### Quoted text
Later, after all the images and depth maps are created, all the images will be resized to a size of 224x224.
#### Sample background images

### Background removal from foregrounds
All the downloaded foreground images should have a transparent background in order to overlay them on top of background images.
For removing backgrounds, the open-source software **GIMP - GNU Image Manipulation Program** can be used. Steps for removing background using GIMP has been shown below:

Images are exported as PNG because it allows the image to have a transparent background.
#### Sample foreground images

### Mask creation for foregrounds
#### Concept of alpha channel
- There is an alpha channel in the in foreground images which specifies the opacity for a color. After adding transparent backgrounds to the images in _GIMP_, the alpha parameter ranges from 0 (fully transparent) to 255 (fully opaque).
- The alpha channel in foreground images has pixel value set to 0 wherever transparency is present.
- After adding transparency to images in _GIMP_, the background color of the image is set to white (i.e. pixels values in RGB channel are equal to 255) which is hidden with the help of the alpha channel.

### Given material
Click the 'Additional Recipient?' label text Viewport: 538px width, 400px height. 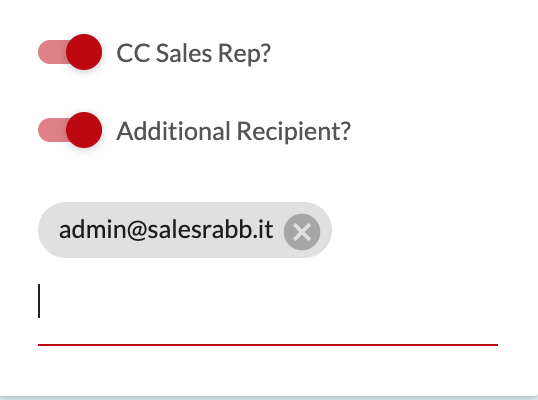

### Requirements
(1) From the image-preparation notes, copy out the stretch from "- The alpha" through "the alpha channel.".
(2) According to the image-preparation notes, what size will all the images be resized to once the images and depth maps are created?

### Exercise results
(1)
- The alpha channel in foreground images has pixel value set to 0 wherever transparency is present.
- After adding transparency to images in _GIMP_, the background color of the image is set to white (i.e. pixels values in RGB channel are equal to 255) which is hidden with the help of the alpha channel.

(2) 224x224